The number of deadly opioid overdoses in St. Joseph County last year: 58.

The number of people who have died since January in opioid overdoses this year alone in St. Joseph County: 37.

Officers patrolling our neighborhoods are calling painkillers the new lethal weapon.

“People down in cars, people down in alleys, people that have just passed out. We may see some paraphernalia, you may see a spoon, you may see a packet of something that could have been something, we come to realize that it may be an opioid overdose.” said South Bend Police Officer Paul Daley.

South Bend police officers are on the frontlines of Americas’ biggest drug problem.

With the opioid crisis taking tens of thousands of lives every year across the country South Bend cops say their streets are no stranger to the epidemic either.

Officers on the graveyard shift say they’re looking the problem dead in the eye almost every night. They’re seeing people passed out after shooting up or from popping too many pills.

“We do see overdoses on our shift probably one or two a rotation,” said Daley.

“I can go a rotation or two without it and then sometimes I’ll go through two, three, four Narcans.
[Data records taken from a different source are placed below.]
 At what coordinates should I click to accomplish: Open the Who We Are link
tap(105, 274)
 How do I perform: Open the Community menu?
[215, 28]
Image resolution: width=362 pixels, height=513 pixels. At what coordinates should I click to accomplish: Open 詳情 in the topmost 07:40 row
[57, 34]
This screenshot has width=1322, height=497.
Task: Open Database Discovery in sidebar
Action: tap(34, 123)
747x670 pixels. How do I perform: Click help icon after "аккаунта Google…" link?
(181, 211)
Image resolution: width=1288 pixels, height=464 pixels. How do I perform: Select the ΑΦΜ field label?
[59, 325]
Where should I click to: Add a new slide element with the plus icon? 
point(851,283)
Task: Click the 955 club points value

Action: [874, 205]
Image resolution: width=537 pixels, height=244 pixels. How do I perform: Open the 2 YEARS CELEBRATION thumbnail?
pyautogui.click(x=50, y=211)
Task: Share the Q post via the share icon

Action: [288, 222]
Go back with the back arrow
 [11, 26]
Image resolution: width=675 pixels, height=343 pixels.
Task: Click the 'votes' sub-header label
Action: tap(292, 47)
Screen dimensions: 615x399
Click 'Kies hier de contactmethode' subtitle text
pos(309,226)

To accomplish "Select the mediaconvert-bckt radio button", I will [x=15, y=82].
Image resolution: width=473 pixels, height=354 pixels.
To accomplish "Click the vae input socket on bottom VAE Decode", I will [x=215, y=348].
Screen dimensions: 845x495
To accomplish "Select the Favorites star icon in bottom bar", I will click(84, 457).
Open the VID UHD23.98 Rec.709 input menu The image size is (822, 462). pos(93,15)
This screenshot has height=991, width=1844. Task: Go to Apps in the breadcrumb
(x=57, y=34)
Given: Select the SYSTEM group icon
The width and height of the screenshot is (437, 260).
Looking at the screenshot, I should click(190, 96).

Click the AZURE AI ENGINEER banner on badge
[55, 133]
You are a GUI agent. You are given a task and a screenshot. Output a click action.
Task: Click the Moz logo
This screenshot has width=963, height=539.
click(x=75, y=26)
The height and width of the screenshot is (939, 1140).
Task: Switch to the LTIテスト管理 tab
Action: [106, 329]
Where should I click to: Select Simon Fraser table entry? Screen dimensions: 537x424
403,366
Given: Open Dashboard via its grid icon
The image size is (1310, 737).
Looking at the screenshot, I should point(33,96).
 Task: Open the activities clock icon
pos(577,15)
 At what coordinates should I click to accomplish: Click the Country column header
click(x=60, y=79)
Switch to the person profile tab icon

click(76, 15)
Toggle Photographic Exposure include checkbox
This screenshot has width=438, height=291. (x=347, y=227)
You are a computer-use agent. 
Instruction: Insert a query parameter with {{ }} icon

I’ve used two on one scene before,” said South Bend Police Officer Kyle Brownfield.

Last year South Bend police officers had to administer 37 doses of Narcan on the scene to keep users from overdosing.

“It’s an incredibly dangerous road to go down. It’s becoming more and more dangerous as time goes by,” said Brownfield.

But officers like Kyle Brownfield are no longer just carrying it for others, they’re carrying it in case they need it too.

“You don’t know what it’s cut with and I mean there’s been numerous cases where officers have gotten hurt overdosing on a scene trying to help a patient because this stuff is so dangerous. The product that’s hitting the streets are just becoming lethal,” said Brownfield.

“Up until maybe four years ago we did not have the number of overdoses, and we certainly did not have the number of overdose deaths that we have now,” said Amy Cressy, St. Joseph County Deputy Prosecutor.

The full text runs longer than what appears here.